Predictive Insights into U.S. Housing Market: Advanced Analytics of Residential Property Listings

This initiative is a data-driven exploration into the U.S. residential real estate market using the 2023 Zillow House Listings dataset. This project harnesses advanced data analytics techniques to unravel trends and patterns in property listings across various U.S. regions.

Description
Data Source
Installation
Data Preprocessing
Modeling
Model Evaluation and Validation
Hyperparameter Tuning and Feature Engineering
Analysis and Interpretation of Results
Conclusion and Future Work

Description

Key highlights of the project include:

Rich Dataset Analysis: Utilizing a comprehensive dataset from Zillow, the project offers insights into property attributes, valuations, and market dynamics.
In-depth Data Preprocessing: Rigorous data cleaning, KNN imputation for area estimation, outlier handling, and frequency encoding, ensuring high-quality data for model inputs.
Advanced Modeling Techniques: Deployment of diverse machine learning models including ensemble methods like RandomForest and GradientBoosting, alongside Linear and Neural Network models.
Robust Model Evaluation: Employing 5-fold cross-validation, RMSE, R² Score, along with MAE and Explained Variance Score for a multi-dimensional assessment of model performance.
Hyperparameter Tuning and Feature Engineering: Optimization of model parameters and incorporation of polynomial features to enhance predictive accuracy.
User-friendly Interface: The project is presented in a structured manner, suitable for both technical and non-technical audiences, with an emphasis on clarity and accessibility.

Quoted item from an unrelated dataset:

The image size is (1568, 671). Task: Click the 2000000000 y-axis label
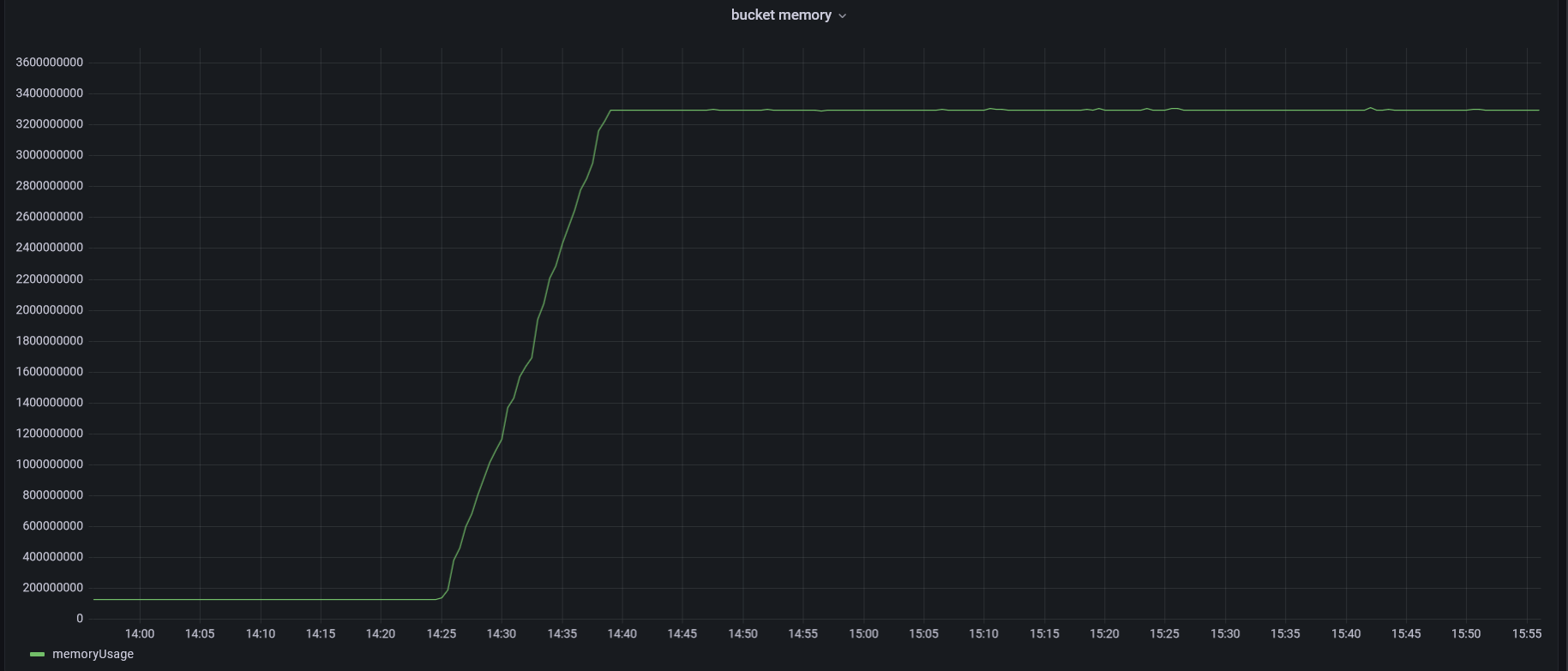[x=50, y=310]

This project stands as a testament to the application of sophisticated data science techniques in real estate analytics, offering valuable insights for investors, policymakers, and market analysts.

Data Source

This project utilizes a dataset sourced from Kaggle, which encompasses information about residential properties across the United States for the year 2023. The original compilation of this data is credited to Zillow, a prominent player in the real estate and rental marketplace. The dataset is rich with property-specific details, including physical attributes, Zillow's Zestimate® of property value, Rent Zestimate®, and the actual listing price. This extensive dataset provides a granular view of the housing market, enabling a comprehensive analysis of real estate trends, valuations, and rental market dynamics across various regions in the U.S.

Installation

git clone https://github.com/pclaridy/us-housing-market-analytics-2023
cd us-housing-market-analytics-2023

Data Preprocessing

For this project, a meticulous data preprocessing approach was adopted to ensure high-quality input for the predictive models. Each step was carefully executed to enhance data integrity and relevance:

Initial Inspection and Cleaning:
- Data Loading: Loaded the dataset from a CSV file for initial exploration.
- ZIP Code Transformation: Converted ZIP codes to strings to maintain the format.
- Missing and Zero Value Analysis: Investigated and quantified the extent of missing and zero values.
- Handling Missing 'Price' Values: Removed rows with missing or zero 'Price' values.
Data Imputation and Transformation:
- Categorical Columns: Imputed missing values in 'State', 'City', and 'Street' with 'Unknown'.
- KNN Imputation for 'Area': Replaced zeros with NaNs and employed KNN imputation to estimate missing 'Area' values based on neighboring data points.
- Handling Outliers: Applied Interquartile Range (IQR) method to identify and handle outliers in numerical columns.
- Frequency Encoding: Applied to 'City' and 'Street' columns for managing categorical complexity.
Advanced Data Imputation:
- Preparation for RandomForestRegressor: Ensured no NaN values in predictor columns ('Price', 'Bedroom', 'Bathroom', 'Area') before advanced imputation.
- RandomForestRegressor for Market and Rent Estimates: Employed RandomForestRegressor for imputing missing values in 'MarketEstimate' and 'RentEstimate', considering multiple feature relationships.
Filtering and Removal of Properties:
- Removal of Zero Bedroom and Bathroom Properties: Excluded properties with zero bedrooms, bathrooms, area, or lot area.
- Outlier Removal for Price and Bedrooms: Filtered out extreme values in price and bedroom count to maintain data quality.
Data Analysis and Finalization:
- Correlation Analysis: Explored relationships between 'MarketEstimate', 'RentEstimate', 'Price', and other variables.
- Correlation Matrix Visualization: Used heatmap visualization to understand correlations among numerical variables.
- Final Missing Value Check: Ensured all missing values were appropriately addressed.
- Exporting Cleaned Data: Saved the preprocessed dataset as a Pickle file to preserve data structure and types.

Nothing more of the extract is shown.